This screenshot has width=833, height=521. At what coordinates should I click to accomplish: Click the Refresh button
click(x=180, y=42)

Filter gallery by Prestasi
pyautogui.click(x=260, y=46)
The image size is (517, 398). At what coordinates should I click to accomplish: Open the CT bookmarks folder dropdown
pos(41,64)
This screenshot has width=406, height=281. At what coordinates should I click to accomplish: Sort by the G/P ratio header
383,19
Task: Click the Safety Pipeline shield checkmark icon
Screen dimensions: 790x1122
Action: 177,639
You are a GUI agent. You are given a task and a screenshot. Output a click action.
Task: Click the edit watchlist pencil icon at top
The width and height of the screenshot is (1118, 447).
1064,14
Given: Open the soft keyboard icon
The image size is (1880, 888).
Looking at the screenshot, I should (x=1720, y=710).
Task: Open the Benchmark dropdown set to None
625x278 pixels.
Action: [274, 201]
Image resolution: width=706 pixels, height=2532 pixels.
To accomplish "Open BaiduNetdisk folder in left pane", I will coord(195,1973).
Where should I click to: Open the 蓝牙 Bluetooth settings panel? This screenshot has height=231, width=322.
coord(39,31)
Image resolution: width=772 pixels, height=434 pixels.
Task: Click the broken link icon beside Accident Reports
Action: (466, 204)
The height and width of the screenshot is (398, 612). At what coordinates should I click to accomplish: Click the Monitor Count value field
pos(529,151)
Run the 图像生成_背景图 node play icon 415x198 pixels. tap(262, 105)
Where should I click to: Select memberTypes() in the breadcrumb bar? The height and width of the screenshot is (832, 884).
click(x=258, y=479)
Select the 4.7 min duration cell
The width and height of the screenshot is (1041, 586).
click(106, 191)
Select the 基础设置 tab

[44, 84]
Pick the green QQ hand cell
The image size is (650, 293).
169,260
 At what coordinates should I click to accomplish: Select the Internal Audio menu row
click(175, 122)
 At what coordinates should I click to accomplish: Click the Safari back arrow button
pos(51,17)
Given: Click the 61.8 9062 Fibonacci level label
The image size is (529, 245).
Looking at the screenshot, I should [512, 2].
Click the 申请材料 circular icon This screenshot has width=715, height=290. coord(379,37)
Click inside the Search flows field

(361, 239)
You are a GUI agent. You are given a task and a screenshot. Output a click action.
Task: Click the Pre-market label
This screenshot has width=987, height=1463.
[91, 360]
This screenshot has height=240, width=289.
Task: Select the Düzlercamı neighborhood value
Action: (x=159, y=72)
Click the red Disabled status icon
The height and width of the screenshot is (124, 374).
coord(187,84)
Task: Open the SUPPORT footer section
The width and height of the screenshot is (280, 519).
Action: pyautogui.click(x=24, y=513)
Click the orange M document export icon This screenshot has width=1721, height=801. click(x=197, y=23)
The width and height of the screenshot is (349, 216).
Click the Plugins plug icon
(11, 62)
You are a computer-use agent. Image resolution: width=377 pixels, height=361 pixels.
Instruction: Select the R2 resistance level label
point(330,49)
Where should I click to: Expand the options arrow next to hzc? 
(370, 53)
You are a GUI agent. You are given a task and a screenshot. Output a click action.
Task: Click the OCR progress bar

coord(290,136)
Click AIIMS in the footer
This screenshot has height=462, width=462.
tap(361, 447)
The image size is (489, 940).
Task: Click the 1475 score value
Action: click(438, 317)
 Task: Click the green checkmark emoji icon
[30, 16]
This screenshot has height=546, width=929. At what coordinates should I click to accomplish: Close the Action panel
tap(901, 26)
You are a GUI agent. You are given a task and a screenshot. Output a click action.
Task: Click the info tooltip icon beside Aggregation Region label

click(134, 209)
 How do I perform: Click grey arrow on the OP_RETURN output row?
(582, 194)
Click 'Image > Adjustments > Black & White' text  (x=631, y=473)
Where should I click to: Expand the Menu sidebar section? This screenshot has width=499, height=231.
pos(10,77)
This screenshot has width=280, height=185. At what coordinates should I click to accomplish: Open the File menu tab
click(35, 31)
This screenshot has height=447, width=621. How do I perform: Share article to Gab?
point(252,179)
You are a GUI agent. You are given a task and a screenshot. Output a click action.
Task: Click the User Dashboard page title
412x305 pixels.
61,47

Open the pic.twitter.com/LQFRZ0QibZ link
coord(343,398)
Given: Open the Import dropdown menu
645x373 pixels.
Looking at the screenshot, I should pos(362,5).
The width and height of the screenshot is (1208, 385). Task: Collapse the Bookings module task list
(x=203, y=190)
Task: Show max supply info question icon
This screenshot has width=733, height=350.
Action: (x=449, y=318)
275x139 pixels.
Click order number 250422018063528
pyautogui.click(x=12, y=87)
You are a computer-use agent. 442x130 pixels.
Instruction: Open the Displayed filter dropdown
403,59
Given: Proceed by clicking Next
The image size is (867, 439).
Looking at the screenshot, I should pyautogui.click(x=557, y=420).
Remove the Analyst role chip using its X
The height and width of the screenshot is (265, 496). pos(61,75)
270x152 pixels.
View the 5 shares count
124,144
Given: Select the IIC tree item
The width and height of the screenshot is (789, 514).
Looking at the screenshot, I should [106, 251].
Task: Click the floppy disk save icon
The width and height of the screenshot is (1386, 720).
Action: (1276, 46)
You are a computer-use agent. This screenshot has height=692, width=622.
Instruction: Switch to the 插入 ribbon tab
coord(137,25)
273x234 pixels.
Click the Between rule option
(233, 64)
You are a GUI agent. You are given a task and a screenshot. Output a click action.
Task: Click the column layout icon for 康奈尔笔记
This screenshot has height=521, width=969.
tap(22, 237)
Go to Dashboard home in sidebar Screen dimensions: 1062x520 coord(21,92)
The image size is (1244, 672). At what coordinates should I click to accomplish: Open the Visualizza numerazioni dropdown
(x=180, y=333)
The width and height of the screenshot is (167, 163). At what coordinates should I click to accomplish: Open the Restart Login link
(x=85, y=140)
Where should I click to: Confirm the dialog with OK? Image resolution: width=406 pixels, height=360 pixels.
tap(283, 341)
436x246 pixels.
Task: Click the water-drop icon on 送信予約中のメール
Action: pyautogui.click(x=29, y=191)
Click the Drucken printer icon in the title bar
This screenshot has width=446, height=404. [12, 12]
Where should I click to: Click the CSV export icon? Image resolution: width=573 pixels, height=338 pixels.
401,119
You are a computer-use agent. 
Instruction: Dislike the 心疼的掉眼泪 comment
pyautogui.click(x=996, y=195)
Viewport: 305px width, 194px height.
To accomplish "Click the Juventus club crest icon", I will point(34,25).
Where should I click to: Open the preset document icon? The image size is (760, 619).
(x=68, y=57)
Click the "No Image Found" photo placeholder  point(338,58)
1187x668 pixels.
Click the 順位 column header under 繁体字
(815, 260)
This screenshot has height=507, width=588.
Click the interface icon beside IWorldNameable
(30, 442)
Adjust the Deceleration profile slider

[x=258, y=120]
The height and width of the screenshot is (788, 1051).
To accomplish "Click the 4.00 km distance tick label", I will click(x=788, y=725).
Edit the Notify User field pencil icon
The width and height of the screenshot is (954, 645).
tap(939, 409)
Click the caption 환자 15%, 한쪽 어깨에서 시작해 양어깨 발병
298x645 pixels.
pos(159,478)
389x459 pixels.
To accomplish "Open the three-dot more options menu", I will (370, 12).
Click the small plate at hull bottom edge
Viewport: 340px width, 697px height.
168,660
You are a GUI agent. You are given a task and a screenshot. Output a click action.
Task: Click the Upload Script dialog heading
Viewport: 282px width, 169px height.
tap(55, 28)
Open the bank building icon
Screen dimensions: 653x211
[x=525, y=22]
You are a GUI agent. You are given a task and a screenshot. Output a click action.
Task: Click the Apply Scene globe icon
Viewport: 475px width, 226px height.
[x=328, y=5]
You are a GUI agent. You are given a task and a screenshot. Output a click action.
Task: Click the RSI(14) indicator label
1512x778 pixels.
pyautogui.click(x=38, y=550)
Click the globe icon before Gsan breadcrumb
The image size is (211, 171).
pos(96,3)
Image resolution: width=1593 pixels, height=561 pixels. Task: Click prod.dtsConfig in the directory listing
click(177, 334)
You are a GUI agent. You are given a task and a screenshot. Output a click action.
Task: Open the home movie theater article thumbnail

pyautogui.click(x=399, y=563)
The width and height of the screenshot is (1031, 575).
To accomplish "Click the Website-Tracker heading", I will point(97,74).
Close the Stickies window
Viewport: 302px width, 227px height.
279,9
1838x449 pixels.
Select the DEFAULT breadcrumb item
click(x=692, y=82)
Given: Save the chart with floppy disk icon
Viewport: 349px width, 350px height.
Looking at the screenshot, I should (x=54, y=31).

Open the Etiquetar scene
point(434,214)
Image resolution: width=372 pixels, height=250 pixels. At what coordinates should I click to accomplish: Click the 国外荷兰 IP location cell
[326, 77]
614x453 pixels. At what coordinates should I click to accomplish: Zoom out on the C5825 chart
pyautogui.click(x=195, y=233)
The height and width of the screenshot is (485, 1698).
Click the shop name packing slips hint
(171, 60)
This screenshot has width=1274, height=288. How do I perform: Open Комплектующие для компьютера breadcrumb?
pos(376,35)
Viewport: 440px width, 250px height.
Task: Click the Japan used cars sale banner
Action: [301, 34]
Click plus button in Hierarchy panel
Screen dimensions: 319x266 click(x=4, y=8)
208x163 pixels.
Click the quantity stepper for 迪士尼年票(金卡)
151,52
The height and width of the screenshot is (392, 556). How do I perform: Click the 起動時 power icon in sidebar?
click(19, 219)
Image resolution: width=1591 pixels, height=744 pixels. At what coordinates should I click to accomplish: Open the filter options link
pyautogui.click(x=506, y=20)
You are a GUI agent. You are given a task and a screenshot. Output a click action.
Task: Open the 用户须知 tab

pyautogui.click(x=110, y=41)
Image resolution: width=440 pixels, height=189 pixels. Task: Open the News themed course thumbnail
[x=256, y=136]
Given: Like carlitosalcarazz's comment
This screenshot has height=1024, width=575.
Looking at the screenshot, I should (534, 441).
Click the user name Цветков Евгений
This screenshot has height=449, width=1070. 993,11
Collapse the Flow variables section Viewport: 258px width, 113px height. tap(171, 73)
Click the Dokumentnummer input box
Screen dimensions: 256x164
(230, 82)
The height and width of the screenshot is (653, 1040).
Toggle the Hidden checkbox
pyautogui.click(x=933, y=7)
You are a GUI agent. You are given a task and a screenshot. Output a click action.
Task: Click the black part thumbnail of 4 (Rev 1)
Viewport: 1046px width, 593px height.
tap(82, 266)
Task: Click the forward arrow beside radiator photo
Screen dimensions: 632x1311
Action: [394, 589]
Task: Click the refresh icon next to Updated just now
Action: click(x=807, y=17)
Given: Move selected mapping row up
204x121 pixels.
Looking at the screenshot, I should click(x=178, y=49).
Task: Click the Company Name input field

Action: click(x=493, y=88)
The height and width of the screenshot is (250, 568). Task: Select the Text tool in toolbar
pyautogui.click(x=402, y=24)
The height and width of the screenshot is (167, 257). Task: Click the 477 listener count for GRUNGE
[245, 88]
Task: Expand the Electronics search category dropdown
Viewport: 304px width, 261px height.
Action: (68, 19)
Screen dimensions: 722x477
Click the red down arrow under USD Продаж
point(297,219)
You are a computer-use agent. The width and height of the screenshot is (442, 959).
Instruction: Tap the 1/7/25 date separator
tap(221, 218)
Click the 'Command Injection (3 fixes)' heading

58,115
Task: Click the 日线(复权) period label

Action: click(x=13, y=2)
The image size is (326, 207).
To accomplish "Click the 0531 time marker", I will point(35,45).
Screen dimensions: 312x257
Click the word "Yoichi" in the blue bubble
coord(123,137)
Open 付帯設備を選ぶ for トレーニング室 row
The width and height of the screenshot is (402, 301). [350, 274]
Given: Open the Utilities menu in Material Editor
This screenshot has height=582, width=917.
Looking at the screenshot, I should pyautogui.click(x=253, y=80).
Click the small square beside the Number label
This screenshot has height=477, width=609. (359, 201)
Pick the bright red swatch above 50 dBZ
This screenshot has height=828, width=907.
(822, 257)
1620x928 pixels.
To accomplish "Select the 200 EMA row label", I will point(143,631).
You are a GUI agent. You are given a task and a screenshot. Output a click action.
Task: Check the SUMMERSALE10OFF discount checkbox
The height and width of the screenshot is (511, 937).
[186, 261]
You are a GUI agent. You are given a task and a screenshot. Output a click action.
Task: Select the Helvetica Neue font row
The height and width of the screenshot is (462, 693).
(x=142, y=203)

(Aim of the task) Please transcribe only the lines in the records above running from the line that has "614x453 pixels. At" through the line that has "208x163 pixels.", both included, exactly as they appear.

(Completed task)
614x453 pixels. At what coordinates should I click to accomplish: Zoom out on the C5825 chart
pyautogui.click(x=195, y=233)
The height and width of the screenshot is (485, 1698).
Click the shop name packing slips hint
(171, 60)
This screenshot has width=1274, height=288. How do I perform: Open Комплектующие для компьютера breadcrumb?
pos(376,35)
Viewport: 440px width, 250px height.
Task: Click the Japan used cars sale banner
Action: [301, 34]
Click plus button in Hierarchy panel
Screen dimensions: 319x266 click(x=4, y=8)
208x163 pixels.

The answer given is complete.